Sheikh Ahmed Dalmook Al Maktoum, a leading member of the royal family of Dubai, is on a mission to help major companies and national governments reduce their carbon footprint.
If you thought this meant halting new fossil fuel projects in the UAE and investing in global green energy projects, bless your sweet soul. Instead, the Sheikh has begun securing huge forest management deals for his carbon credit business, Blue Carbon.
The Dubai-based company was launched last year and – like many other similar initiatives – allows major businesses and governments to purchase ‘carbon credits’ to help them ‘offset’ their annual emissions in order to get closer to reaching their sustainability targets.
It works like this: for every carbon credit purchased by a company or government, a sum of money is put towards projects that reduce or remove CO2 from the atmosphere. The buyer can then use these credits to subtract a determined amount of carbon from their annual emission reports and claim to be more eco-friendly.
But carbon credits are controversial, viewed by critics as ‘tradable instruments’ that enable high-emitting companies and governments to compensate for carbon emissions without actually having to reduce them.
In its latest deal, Blue Carbon has been granted permission to implement carbon credit projects and environmentally conscious initiatives across 7.5 million hectares of land in Zimbabwe.
The company has been awarded exclusive development rights to this vast area of land by Zimbabwe’s government and plans to use it for projects related to carbon offsetting, particularly in the areas of afforestation and agriculture.
Ahead of hosting the world’s biggest climate summit, COP28, this might seem like a great PR move. But anybody who has delved a little deeper into carbon credits will know that this strategy may not be a silver bullet.
The problem with carbon credits
It turns out that most carbon offsetting schemes aren’t as successful as they claim to be.
Recent investigative studies have shown that the majority of deforestation projects offering carbon credits have not generated any additional benefit for the climate – meaning they should not have been approved in the first place – while other projects grossly overestimate how many credits they can offer potential buyers.
While this is certainly worth considering when poking holes in Blue Carbon’s mission specifically, critics have other social, ethical, and environmental concerns.
The first involves forest communities living in Africa, who will inevitably lose control and autonomy over the forests they inhabit now that a Dubai-based company has rights to manage their land.
The second is the likelihood that little revenue from the buying and selling of carbon credits will funnel down to governments in Africa or the forest communities themselves.
Finally, one of the most general concerns is that carbon credit schemes have huge potential to undermine action on climate change. By buying up carbon credits, major organisations – in particular, fossil fuel companies – can continue to operate business as usual without striving to reduce their annual emission contributions.
It is in everyone’s interest to be wary of an industry where the margins for error and exaggeration so hugely vague, especially when the sector is anticipated to grow exponentially in the coming decades.
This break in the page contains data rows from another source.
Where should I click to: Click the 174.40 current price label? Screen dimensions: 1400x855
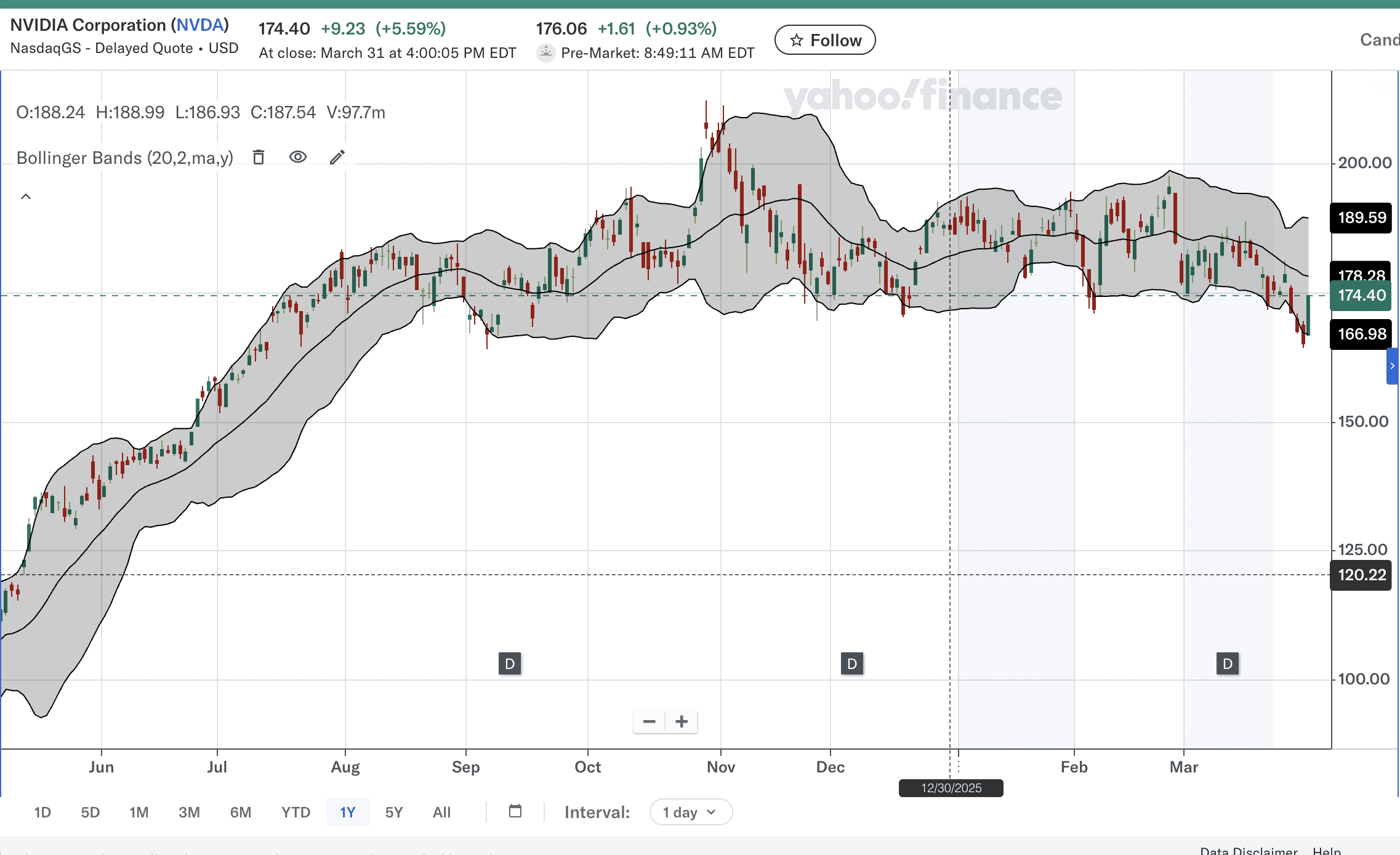pyautogui.click(x=1361, y=295)
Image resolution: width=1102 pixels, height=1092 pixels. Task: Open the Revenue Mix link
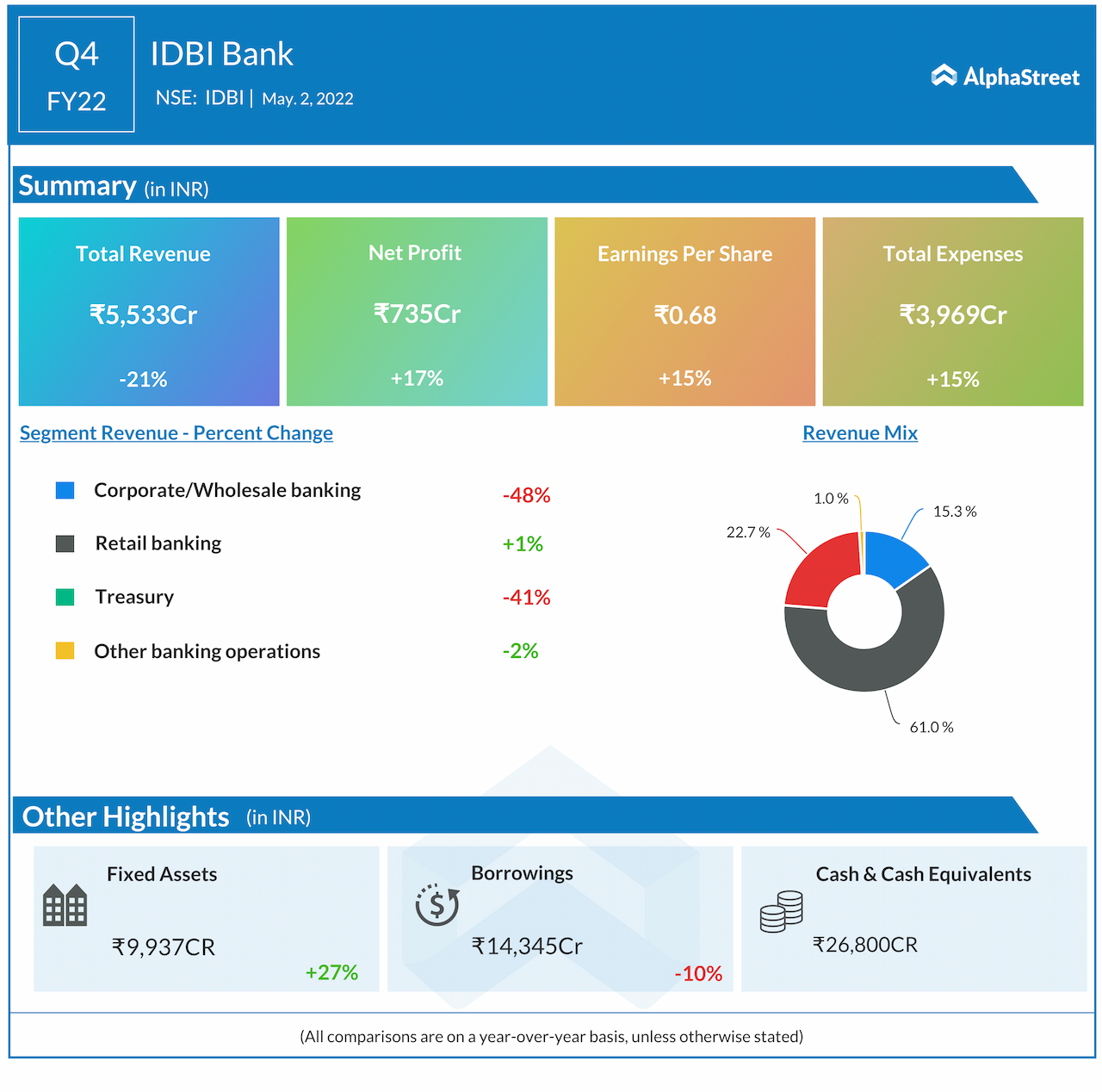point(859,433)
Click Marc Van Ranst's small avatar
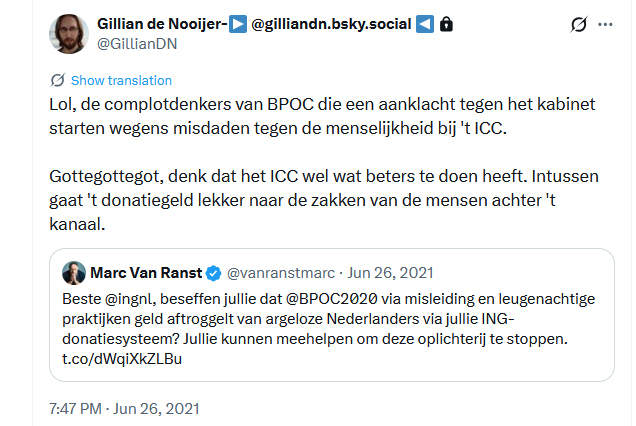The width and height of the screenshot is (636, 426). [74, 272]
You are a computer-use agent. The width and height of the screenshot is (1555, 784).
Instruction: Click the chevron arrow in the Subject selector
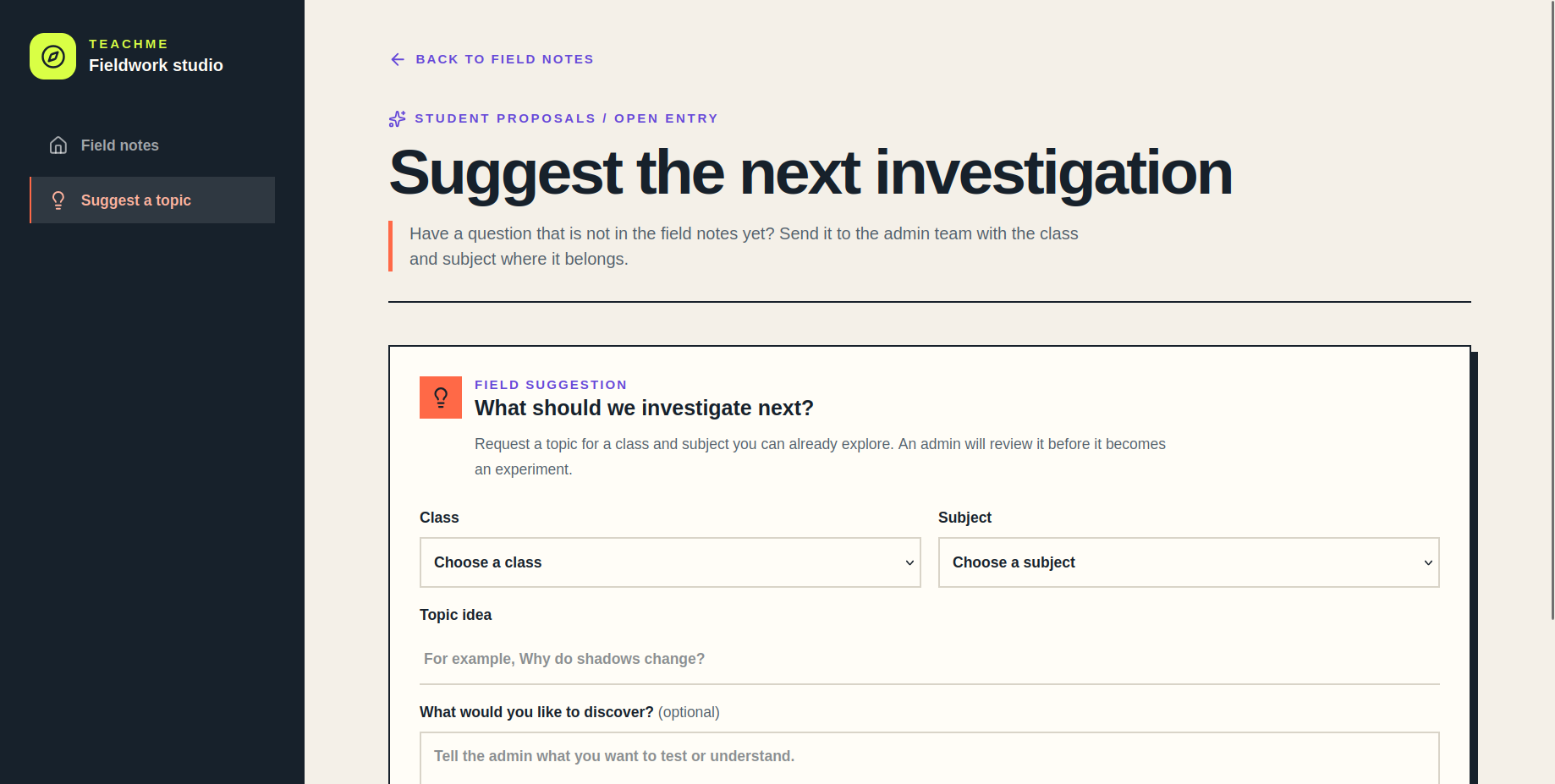tap(1428, 562)
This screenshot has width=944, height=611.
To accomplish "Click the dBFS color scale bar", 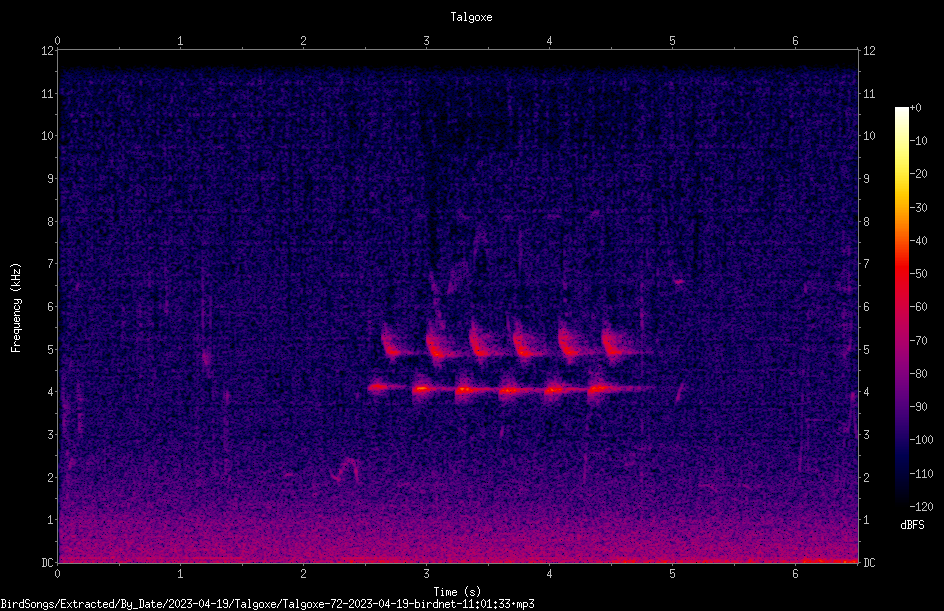I will pos(901,306).
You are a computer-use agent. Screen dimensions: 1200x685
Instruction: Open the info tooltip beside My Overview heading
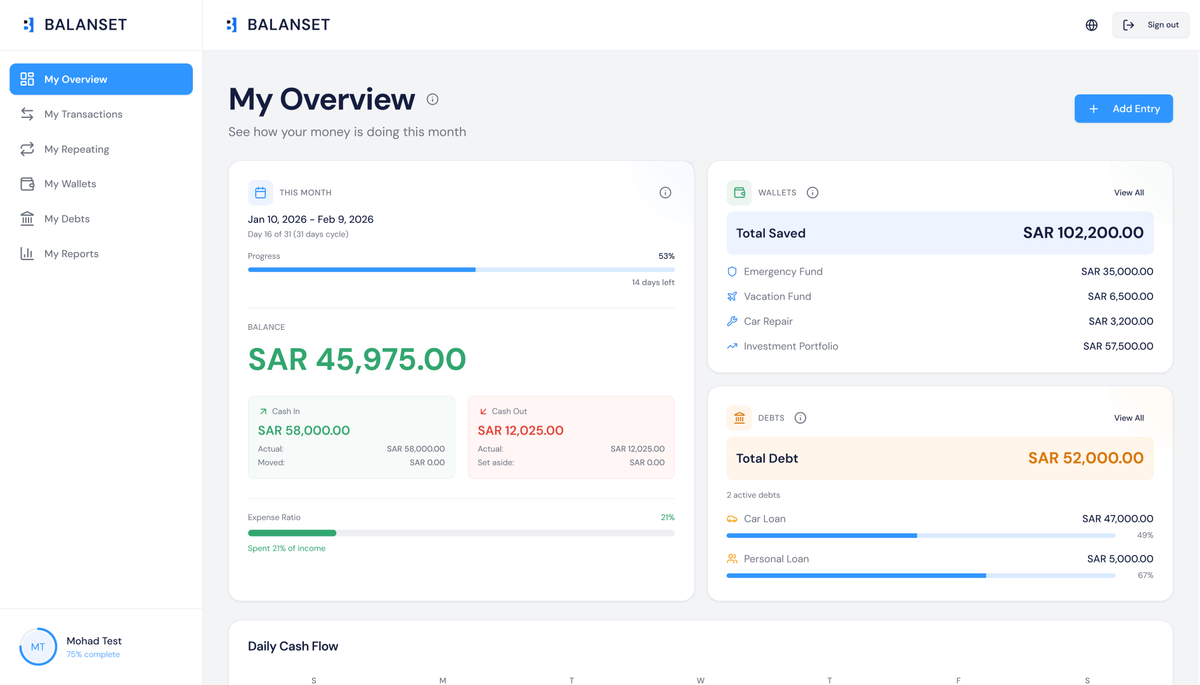[x=431, y=99]
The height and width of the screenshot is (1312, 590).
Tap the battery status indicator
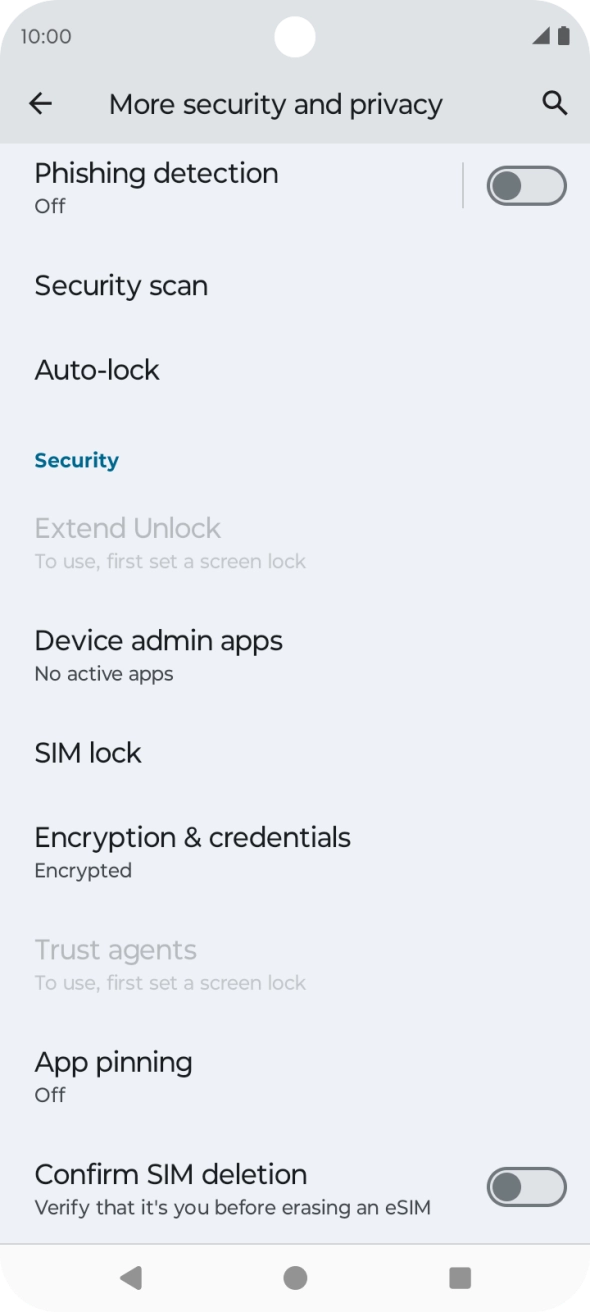pyautogui.click(x=563, y=36)
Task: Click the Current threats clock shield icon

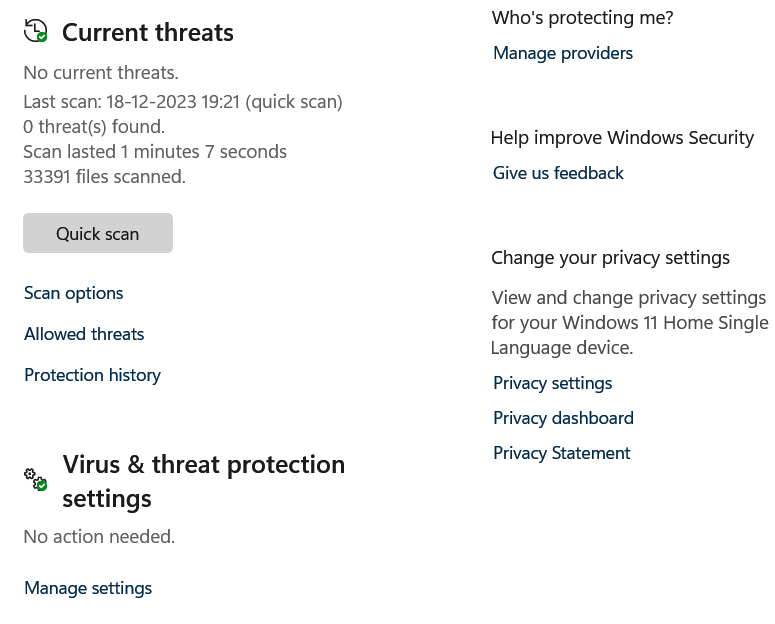Action: point(35,31)
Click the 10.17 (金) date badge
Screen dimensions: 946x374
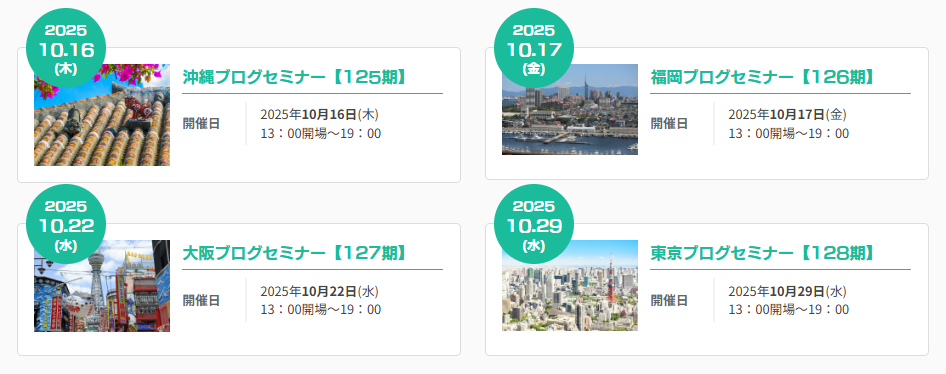(534, 48)
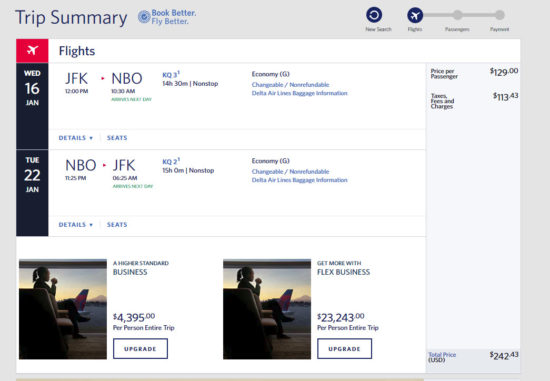
Task: Open the Total Price (USD) link
Action: coord(442,357)
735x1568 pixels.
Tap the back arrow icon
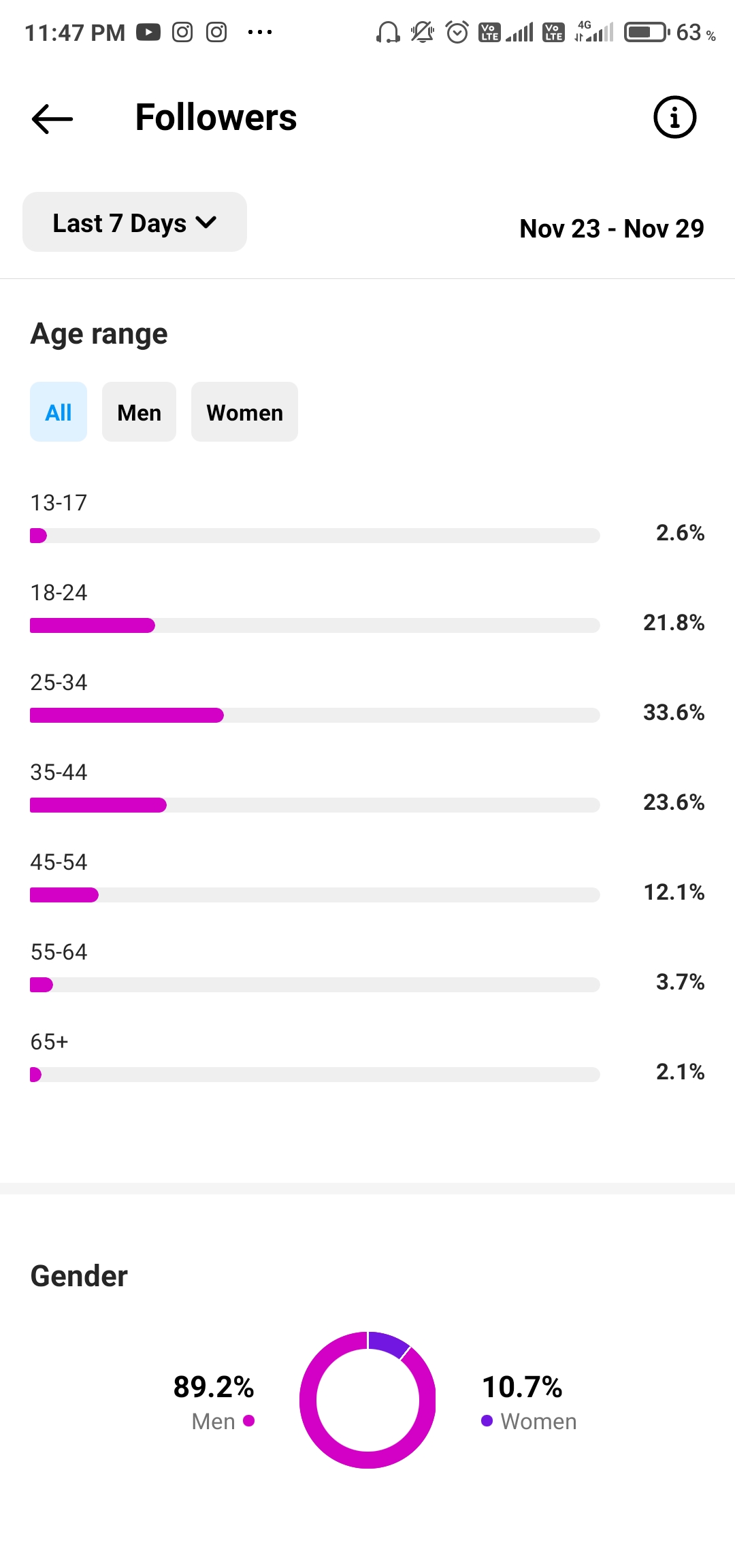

The Race for Africa, repackaged
On top of its new deal with Zimbabwe, Blue Carbon has already secured deals to manage forests in Zambia, Tanzania, and Libera, with the intention of turning the preserved nature into carbon credits they can sell to the global market.
This makes Blue Carbon officially responsible for managing 60 million acres of forest in Africa, as well as calculating and selling carbon credits generated from this management.
Having already secured the rights to forestlands equivalent to the size of the United Kingdom, Blue Carbon shows no signs of stopping. It has approached a fifth nation, Angola, with the same intention.
‘There is a scramble for Africa’s forest carbon,’ said Saskia Ozinga co-founder of Fern, a European environmental justice NGO.
‘These deals risk defrauding the countries, the forest communities, and the climate, and appear to be negotiated by African governments who don’t understand carbon markets or are personally benefitting from the deals.’
She is right, too. Blue Carbon is a privately owned company with no previous history of forest management or carbon trading. Yet it is racing to snap up all the forestland in Africa it can, in order to capitalise on it.
The company will have to answer many questions – many of which could be raised at COP28 – regarding its plans to manage forests in Africa from the UAE, how it will calculate its respective and accurate amount of carbon credits, and how it will ensure that communities living in these regions are fairly compensated.